If you’re new to Raspberry Pi or Linux, I’ve got something that can help you right away!
Download my free Linux commands cheat sheet – it’s a quick reference guide with all the essential commands you’ll need to get things done on your Raspberry Pi. Click here to get it for free!
Cluster presentation
What’s a cluster?
Basically, a cluster is a group of computers in a single entity.
The goal is to make them work together to improve the global performance.
All of the computers in a cluster work on the same task, reducing the time needed to finish it.
Don’t confuse computer clusters with load balancing.

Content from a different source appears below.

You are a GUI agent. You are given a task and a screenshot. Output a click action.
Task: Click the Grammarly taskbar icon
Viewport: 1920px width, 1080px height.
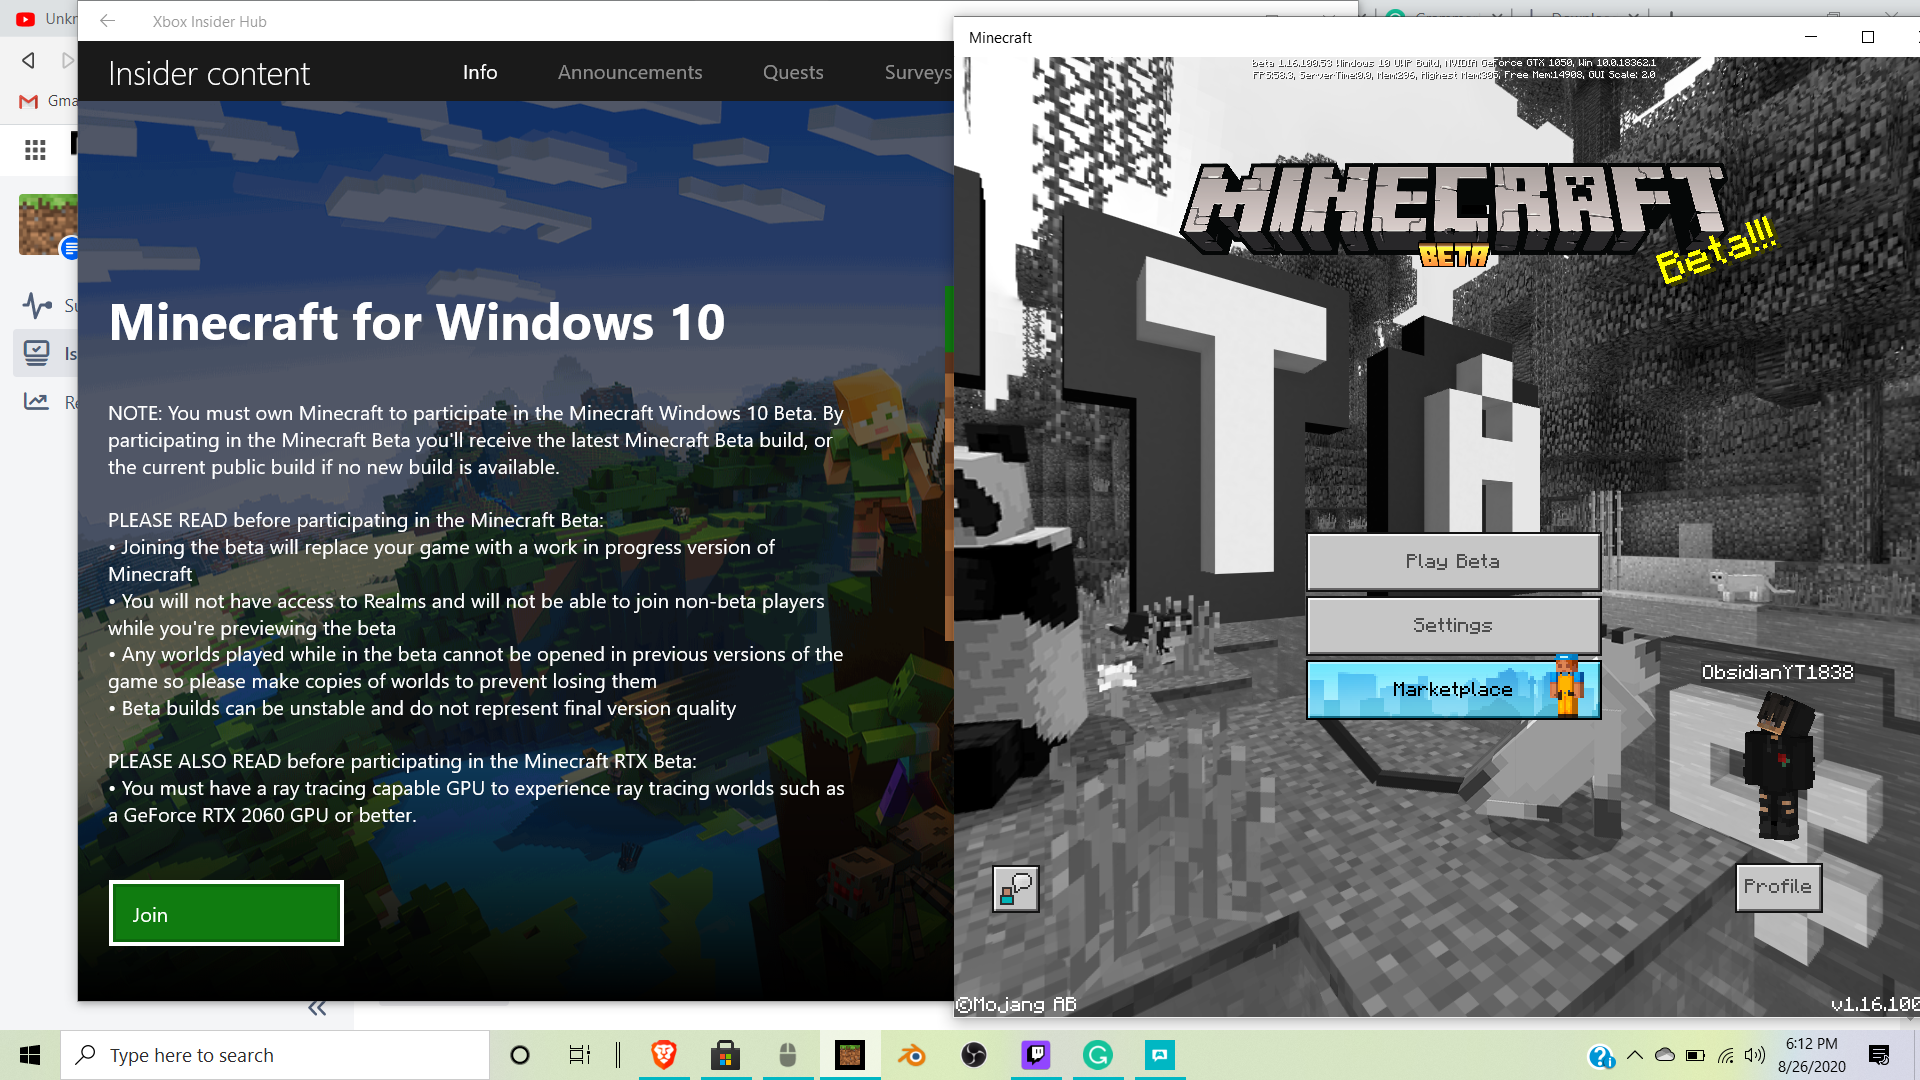(1097, 1055)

In load balancing architecture, each computer is working on a different task to decrease the master node’s load.
In a cluster, we take advantage of the total power of the cluster to run a task in parallel.
Cluster examples
Computer clusters find their origins in the 60s and are still used today (at the same time as the first works on networking).
The first commercial computer cluster in the history is the Arcnet (see the image on the left).
Its goal was to connect groups of Datapoint 2200 computers.
It’s damn old in the computer history :).
At the time of writing this, the IBM Summit from the ORNL laboratory is the biggest supercomputer in the world.
With over 2 million CPU cores and 3000To of RAM, and always increasing, it will be tough to compete with.
Here is an illustration below if you want to know what it looks like:
Raspberry Pi application
Let’s go back to our more realistic dimensions with the adaptation of that definition on our Raspberry Pi.
As you know, the Raspberry Pi is not very powerful, but it’s cheap.
So, it’s the perfect device to build a cluster.
We can make a Raspberry Pi run tasks faster on 4 devices instead of only one, for a reasonable price.
In this tutorial, I’ll show you how to build your first Raspberry Pi cluster.
You can build a cluster with two nodes to start and add others later if needed.
Prepare your Raspberry Pi cluster
Make a plan
It’s always a good idea to think about what you are building.
I’m doing this exercise for you, with two Raspberry Pi:
- A Raspberry Pi 4B 4G: the master node that will control everything
- A Raspberry 3B+: the second node, to increase global performance
As the preparation phase can be pretty long (especially if you are using many nodes), I’ll prep the 4B only.
Then I’ll copy the SD card to another one, to get a Raspberry Pi 3B+ almost ready without having to do the whole preparation phase on the 3B+.
Finally, there are extra steps for both Raspberry Pi devices to connect them together and run the first script.
If you have more than one node to add, repeat the same process for each node.
Prerequisites
To follow this tutorial, you’ll need:
- 2 or more Raspberry Pi (any model, but I recommend the Raspberry Pi 4B)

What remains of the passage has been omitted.